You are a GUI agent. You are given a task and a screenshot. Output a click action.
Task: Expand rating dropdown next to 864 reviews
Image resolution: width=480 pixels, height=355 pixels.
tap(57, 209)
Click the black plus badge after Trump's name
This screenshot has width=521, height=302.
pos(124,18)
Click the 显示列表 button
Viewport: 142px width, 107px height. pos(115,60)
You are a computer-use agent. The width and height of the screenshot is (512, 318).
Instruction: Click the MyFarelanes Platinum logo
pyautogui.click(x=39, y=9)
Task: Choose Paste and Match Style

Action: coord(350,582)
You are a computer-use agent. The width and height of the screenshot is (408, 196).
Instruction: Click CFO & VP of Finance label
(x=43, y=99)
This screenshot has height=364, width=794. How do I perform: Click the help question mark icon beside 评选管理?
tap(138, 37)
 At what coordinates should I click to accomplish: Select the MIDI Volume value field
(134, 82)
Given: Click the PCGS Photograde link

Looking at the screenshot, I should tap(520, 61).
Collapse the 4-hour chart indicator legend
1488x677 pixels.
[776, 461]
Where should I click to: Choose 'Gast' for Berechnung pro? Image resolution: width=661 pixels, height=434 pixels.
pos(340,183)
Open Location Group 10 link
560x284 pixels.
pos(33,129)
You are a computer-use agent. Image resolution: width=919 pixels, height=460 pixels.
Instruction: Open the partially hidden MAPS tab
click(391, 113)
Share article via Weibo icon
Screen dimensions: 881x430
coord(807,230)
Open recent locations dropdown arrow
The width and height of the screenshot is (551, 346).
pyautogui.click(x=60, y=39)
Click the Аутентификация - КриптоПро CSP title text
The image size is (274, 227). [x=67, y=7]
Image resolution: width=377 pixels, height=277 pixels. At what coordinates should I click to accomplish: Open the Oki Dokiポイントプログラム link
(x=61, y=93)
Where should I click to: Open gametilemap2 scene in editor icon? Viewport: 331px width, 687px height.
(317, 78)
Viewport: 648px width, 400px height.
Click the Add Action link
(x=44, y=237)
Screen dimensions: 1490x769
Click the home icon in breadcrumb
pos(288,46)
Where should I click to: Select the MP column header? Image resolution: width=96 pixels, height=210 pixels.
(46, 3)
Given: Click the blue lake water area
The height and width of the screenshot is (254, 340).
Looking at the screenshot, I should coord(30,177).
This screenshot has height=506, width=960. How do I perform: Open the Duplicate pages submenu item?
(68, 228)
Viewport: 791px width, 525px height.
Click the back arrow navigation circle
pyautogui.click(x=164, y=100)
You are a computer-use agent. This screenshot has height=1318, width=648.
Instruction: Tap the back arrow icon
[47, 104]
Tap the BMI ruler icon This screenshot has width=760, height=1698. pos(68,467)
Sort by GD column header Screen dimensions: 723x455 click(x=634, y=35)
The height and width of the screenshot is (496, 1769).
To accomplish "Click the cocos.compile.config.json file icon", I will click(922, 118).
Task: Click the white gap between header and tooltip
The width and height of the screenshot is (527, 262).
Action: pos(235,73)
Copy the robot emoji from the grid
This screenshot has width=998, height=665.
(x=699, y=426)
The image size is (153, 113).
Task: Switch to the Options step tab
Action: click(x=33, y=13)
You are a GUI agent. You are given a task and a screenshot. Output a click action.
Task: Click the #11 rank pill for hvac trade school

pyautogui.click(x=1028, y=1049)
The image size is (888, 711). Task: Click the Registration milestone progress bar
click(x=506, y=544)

○ ○ ○

Your task: What are the lines from the one containing "The image size is (888, 711)." to the end of the material above? Return them exactly, and only them.

Exercise solution:
The image size is (888, 711). Task: Click the Registration milestone progress bar
click(x=506, y=544)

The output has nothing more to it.